The Angeleno Porch. Photo by Russell Brown
Our concept was curatorial. We wanted to draw attention to the low-income housing built over the last twenty years in Los Angeles that incorporates porch-like shared spaces where residents can have informal encounters, for example: courtyard, staircase, walkway, bridge, terrace, roof deck.
The Angeleno PORCH: Six Spaces Shaping L.A.’s Affordable Housing is the result — a structure made of six porch-like spaces framed by images of past precedents and contemporary buildings featuring those spaces, designed by leading LA architects.
The Angeleno Porch team: Russell Brown, Frances Anderton, Anupama Mann, Siddhartha Majumdar, Isaac MacLeod
It was meant to be a little box of delights, an immersive spatial journey through interwoven porch elements, color-coded by typology, viewed from multiple perspectives, and incorporating “Easter Eggs” such as images on hinges that would open to reveal a resident and their reflections on their porch spaces, or a crank in the wall that could be turned to play La La Land. We took seriously the analog nature of the PORCH rules (unlike many of the exhibits in this biennial, with energy-chugging screens and movies blaring data and imagery about climate change).

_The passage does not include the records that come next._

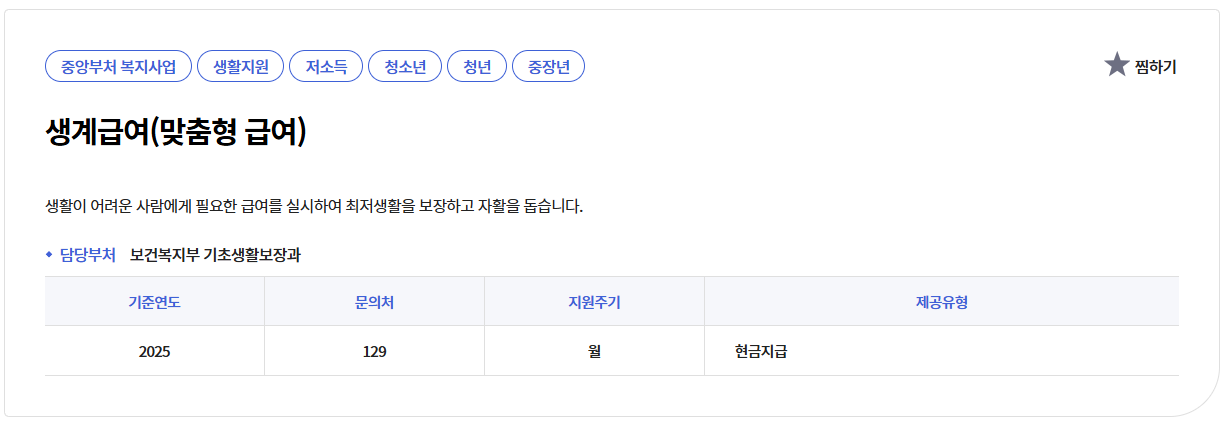Click the 문의처 column header

point(374,302)
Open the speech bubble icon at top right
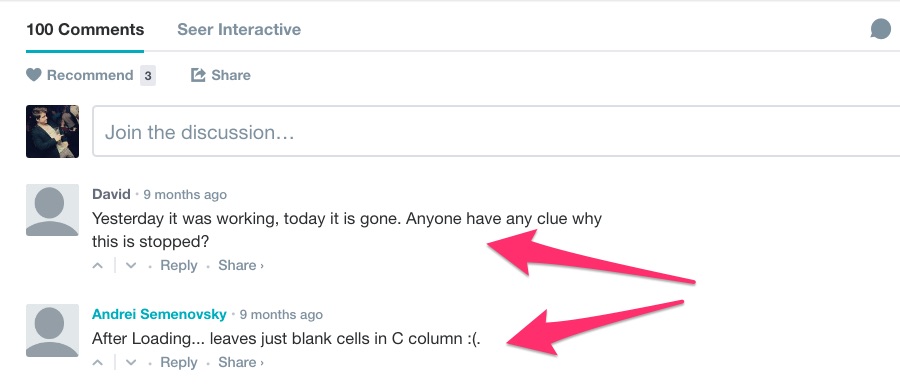 (880, 29)
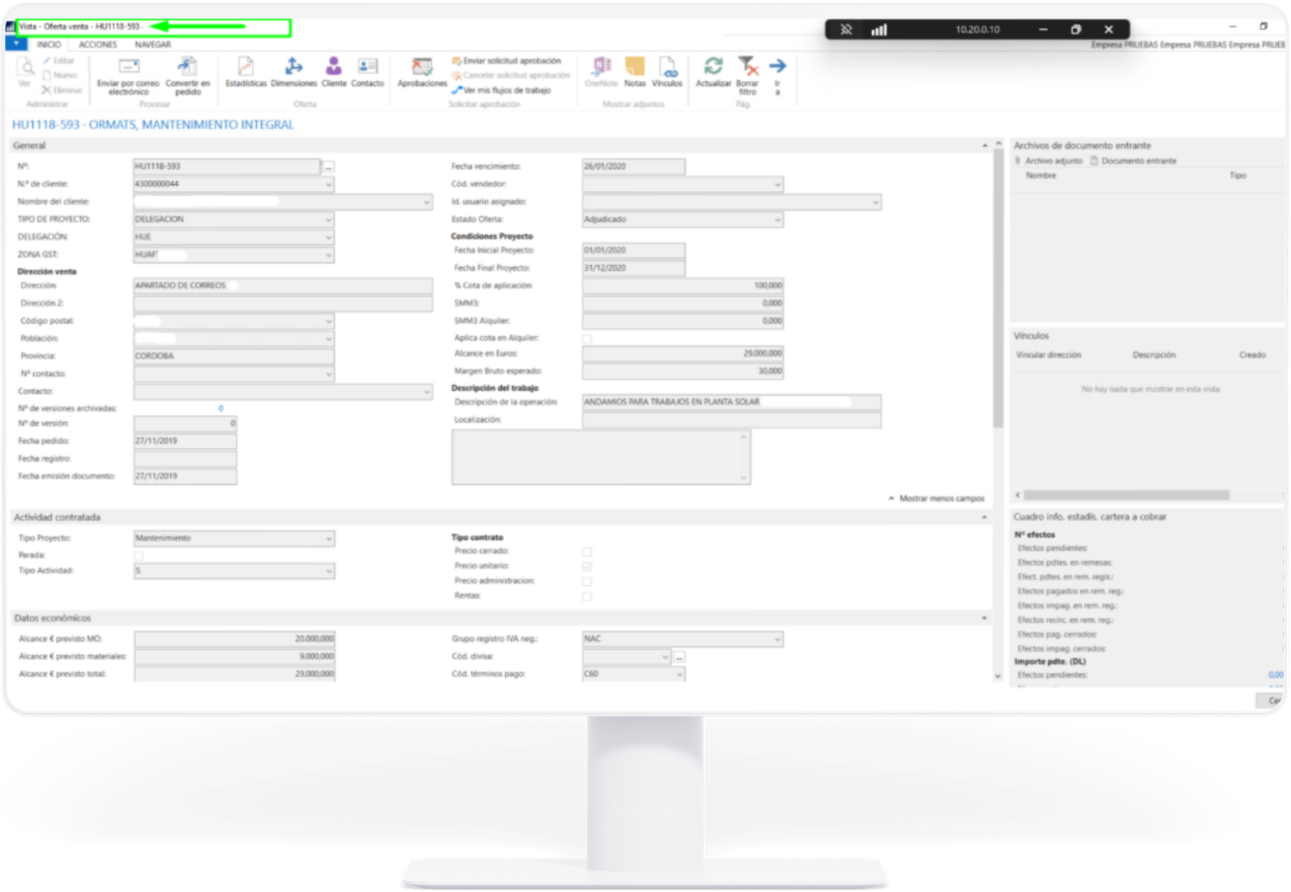Click Actualizar to refresh the page
1291x892 pixels.
pos(714,68)
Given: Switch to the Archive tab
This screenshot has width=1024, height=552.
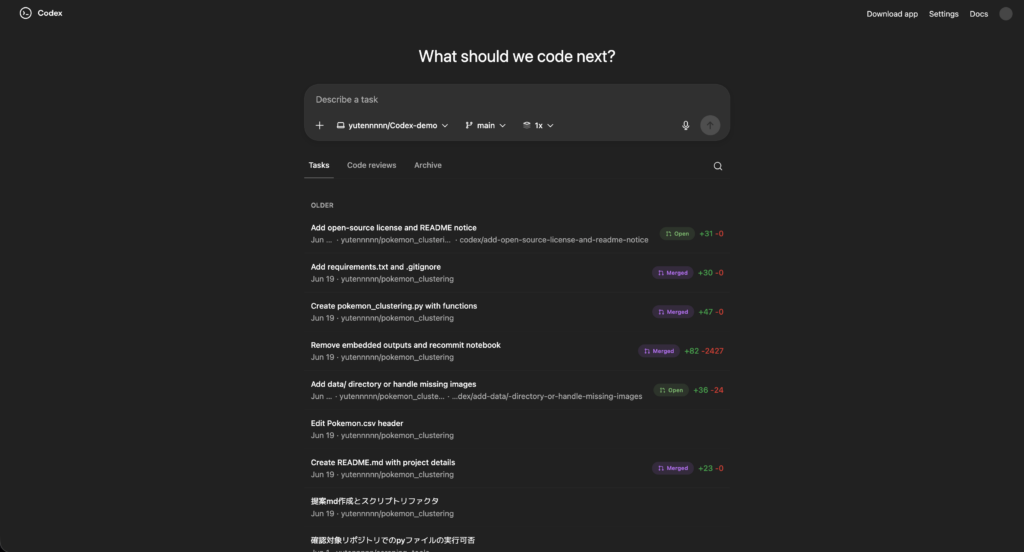Looking at the screenshot, I should 428,165.
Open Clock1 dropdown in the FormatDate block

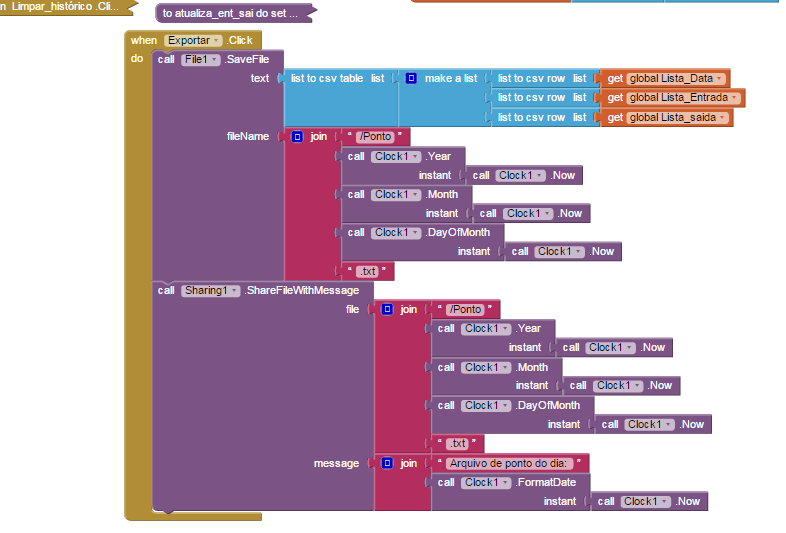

Larry Scarpa and Angie Brooks in front of their porch, showcasing several of their projects. Photo by Frances Anderton.
LA was well-represented, which was interesting given the privatized, unporch-like nature of Los Angeles. Five architecture firms (Office: Of Office, Stephen Ehrlich/EYRC, James Chen/Public Architecture, Johnson Fain) displayed one or more of their own buildings — in miniature, often very beautifully, like Brooks + Scarpa's vivid yellow wunderkammer of their own buildings centered on common spaces.
The PORCH theme continued outdoors, where the pavilion's lead design team, Marlon Blackwell Architects and F.I.R.T./TEN x TEN, created a platform and sunken pit, shaded by a turquoise timber, zigzagging canopy (see top of page). The idea was that this would serve as a porch for the six-month run of the biennial, hosting performances, dialogues, and unprogrammed hanging out.
The porch in action. Photo by Robin Bennett Stein
On seeing PORCH, the acerbic Guardian critic Oliver Wainwright termed it "a folksy hymn to the country's love affair with the porch." IMHO, it was more than that. Now, in this time of cultural and political division, pervasive social isolation, and the sudden turning of America inwards from the rest of the world, this seemingly simple, sweet concept packed a powerful punch.